When home renovation goes very, very wrong
This is what failure looks like.
We decided to hang curtains in our bedroom this weekend. No big deal, right? It’ll take maybe an hour for four windows, right? Wrong. When you live in a house built in 1890, everything is a big deal. Two trips to the hardware store and at least three hours later… we admitted failure.

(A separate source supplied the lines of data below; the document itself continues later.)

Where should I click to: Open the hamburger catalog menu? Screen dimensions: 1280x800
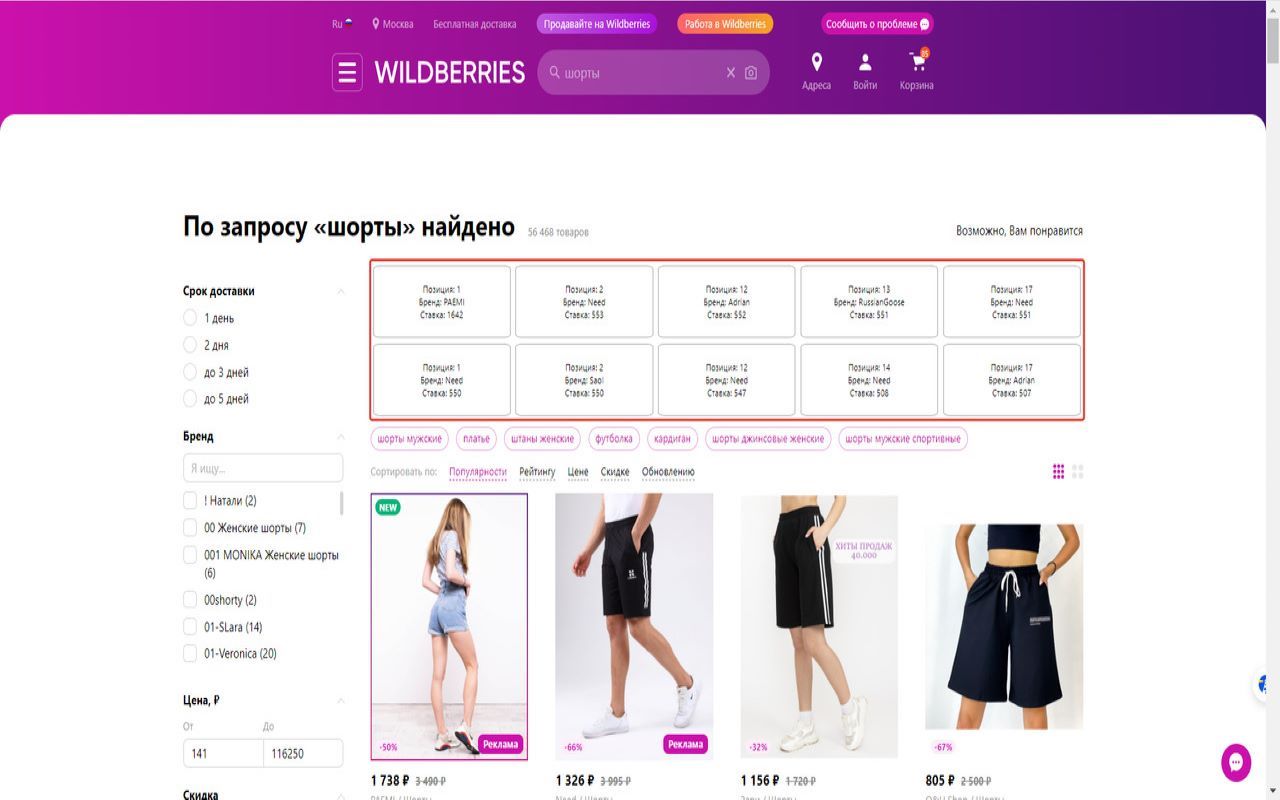pyautogui.click(x=347, y=72)
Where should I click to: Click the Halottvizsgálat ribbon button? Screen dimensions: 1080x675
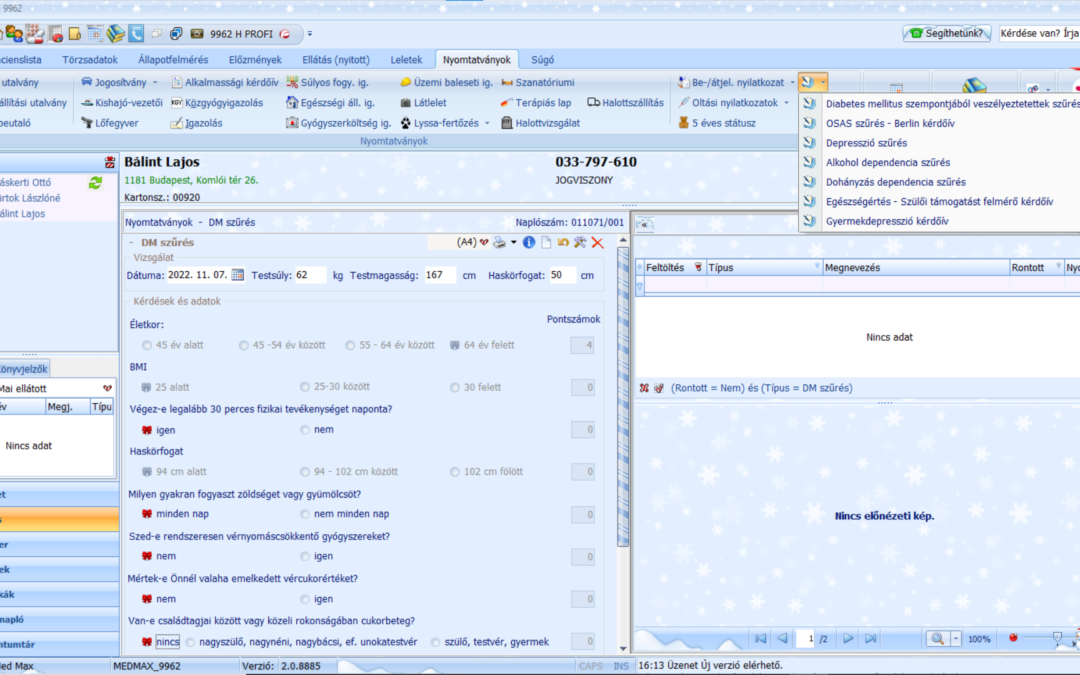click(540, 123)
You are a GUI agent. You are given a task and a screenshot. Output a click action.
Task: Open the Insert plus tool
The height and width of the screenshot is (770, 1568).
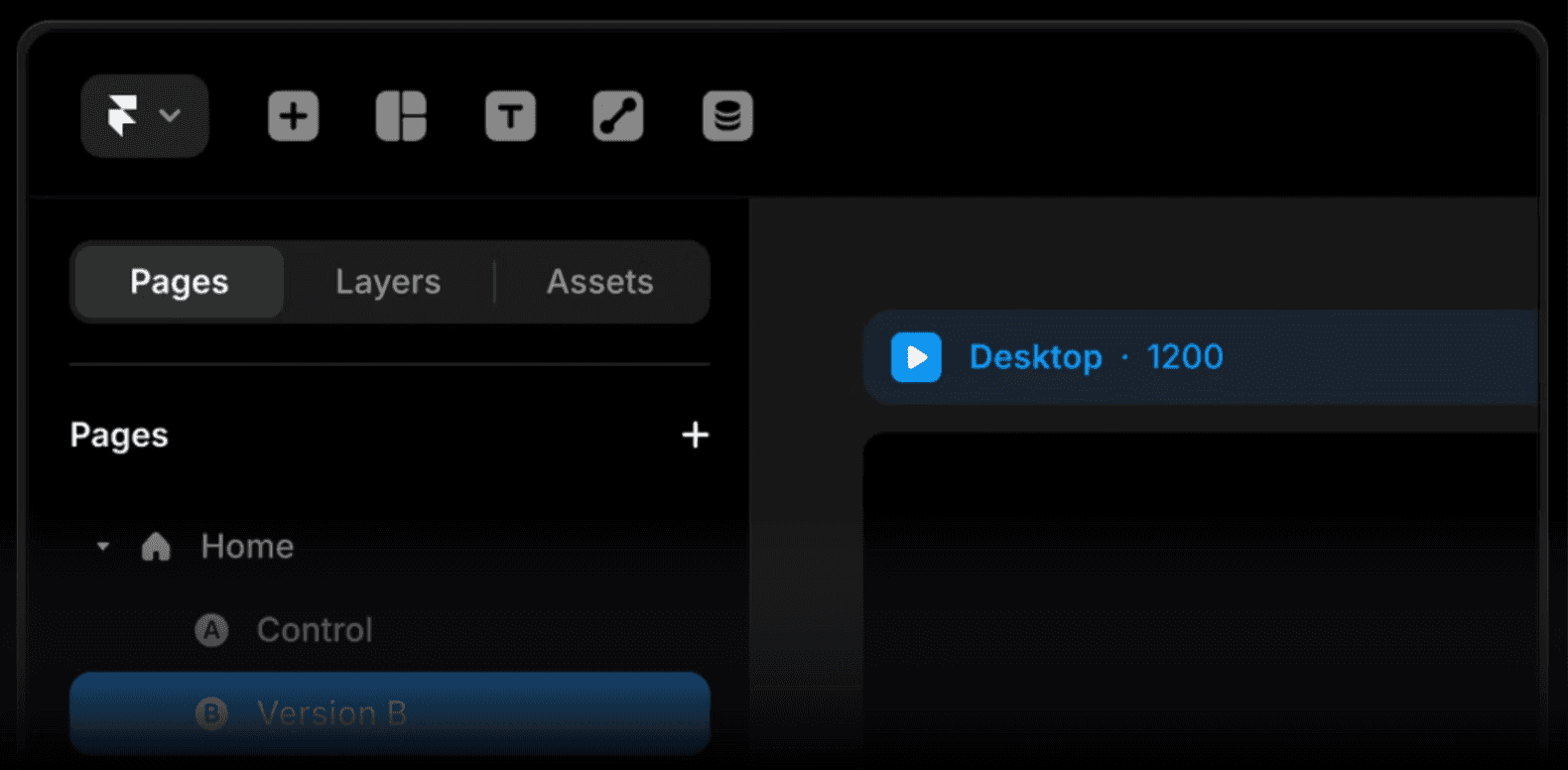[x=294, y=116]
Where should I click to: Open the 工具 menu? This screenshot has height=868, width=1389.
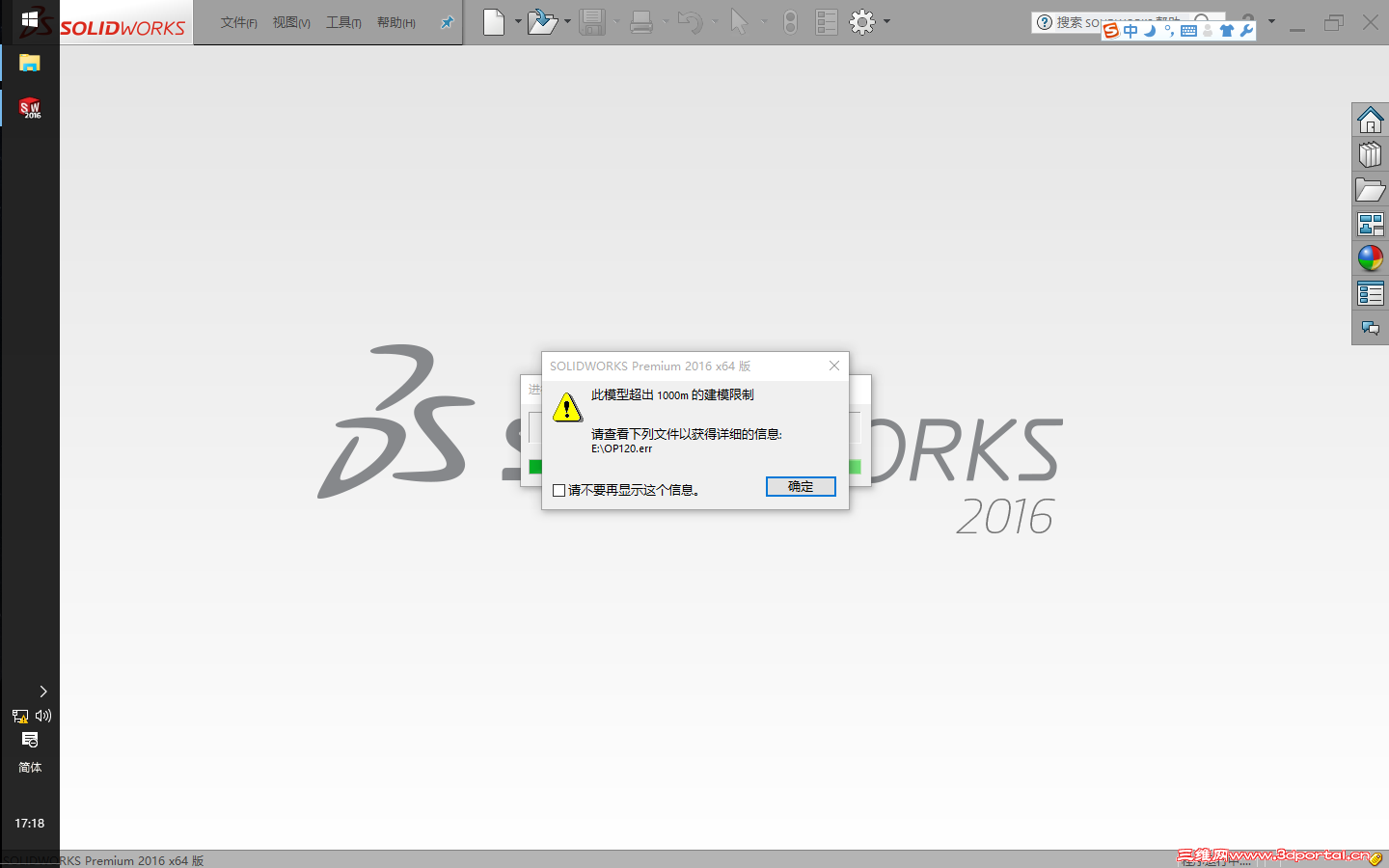[343, 22]
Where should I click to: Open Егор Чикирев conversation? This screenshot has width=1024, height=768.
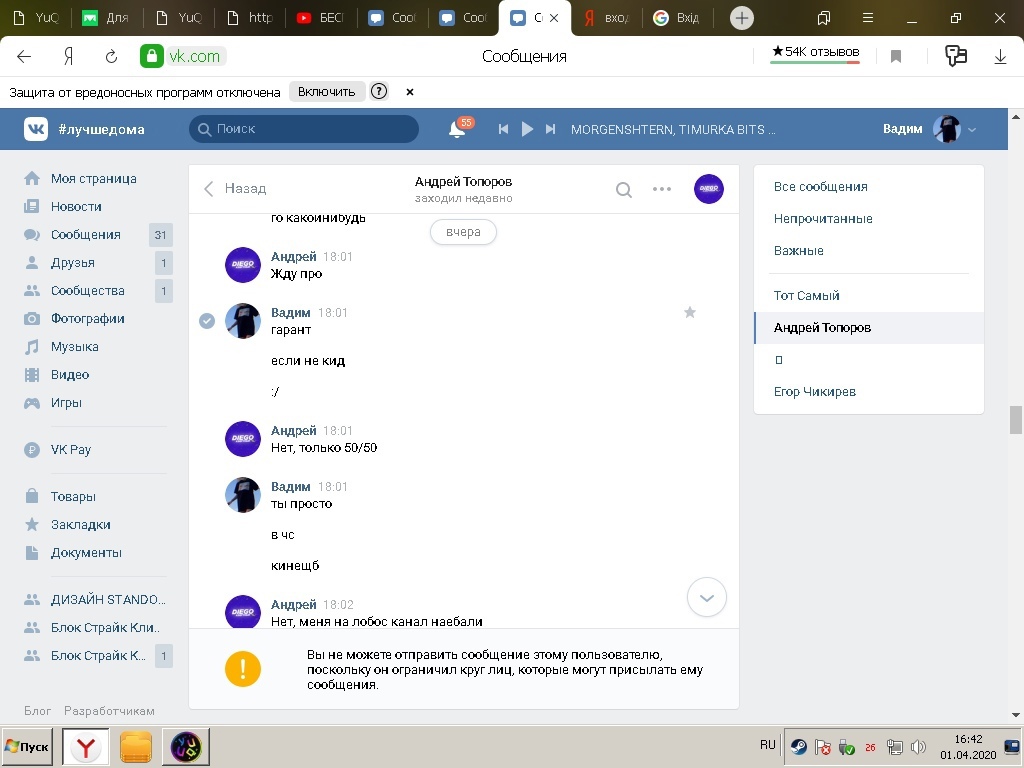click(x=815, y=392)
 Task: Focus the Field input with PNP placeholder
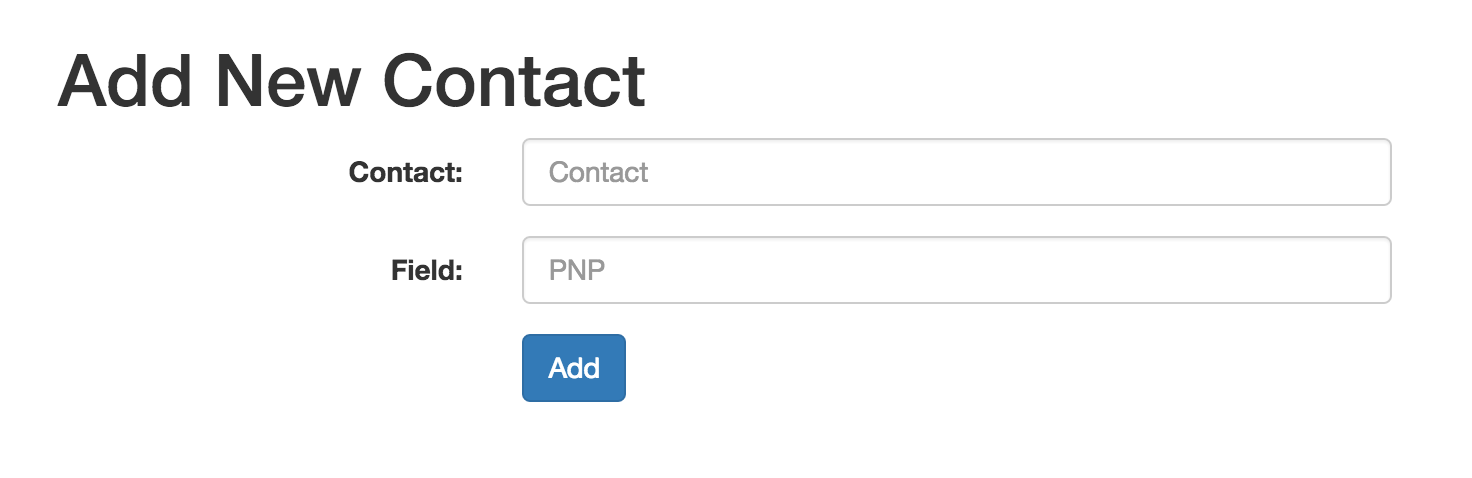pos(957,270)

Our goal was to hang a double curtain rod (from Ikea) along with a pair of grey patterned curtains on the outside rod and a single yellow crinkle semi-sheer on the inside rod (all from West Elm). We have white wood moulding around the four bedroom windows, which you can see in the photo above, so we decided to hang the curtains a little below the top moulding, just so we wouldn’t cover it up completely. It would look something like this (don’t judge my terrible drawing!):
Before drilling anything, we did some research on what would be the best screws and anchors to use on old plaster walls. Because these walls can crumble really easily, using screws alone runs the risk of the screw pulling out several inches of wall leaving a giant, horrible hole in the wall and your curtains crashing to the floor. That would be very bad. Our curtains are all fairly lightweight and the Ikea curtain rods are just plastic, but we still wanted to be sure that they’d be secure on the walls. We did some Internet research and also talked to a guy at the hardware store, and everyone suggested using anchors, which basically lock the screws to the wall. We settled on some anchors called pop toggles, little plastic wings that open up inside the wall, can hold up to 40 pounds, and look like this (photo from here):
Except, when we tried these on our walls it didn’t work at all. It seems that these are made to be used on walls that are about half an inch thick, but our walls are a couple of inches thick. The little wings have nowhere to go, so when Andy would insert the screw into the plastic wing, the whole thing would just spin and spin, instead of tightening up. Failure. Back to the hardware store. We picked up another kind of anchor, and honestly at this point I was so frustrated and hot and tired and grumpy, I have no idea what kind of anchor we got, but I was still confident it would work. Um. Nope. It was the exact same result: failure. I packed up the curtains, packed up the curtain rods and held back the tears while daydreaming about moving to a new house with drywall, while Andy patched the holes he’d drilled. Failure. Maybe we’ll eventually find an anchor that will work on our walls. Maybe we’ll need to drill directly into the wood moulding, which I really don’t want to do. Maybe we’ll need to give up on the double curtains and use an extension rod like I’ve done in all of the other rooms where I didn’t want to damage the walls/wood. Ugh, is there even a solution that I can be happy with? For now, I’m stuck with the mini blinds that came with the house. There is nothing I hate more than mini blinds. I seriously hate them. They’re ugly and noisy and dirty and cheap. And now I’m stuck with them. At least until we come up with another idea. Ugh. Fail fail fail. Sometimes the simplest home renovation problems end up being the most difficult.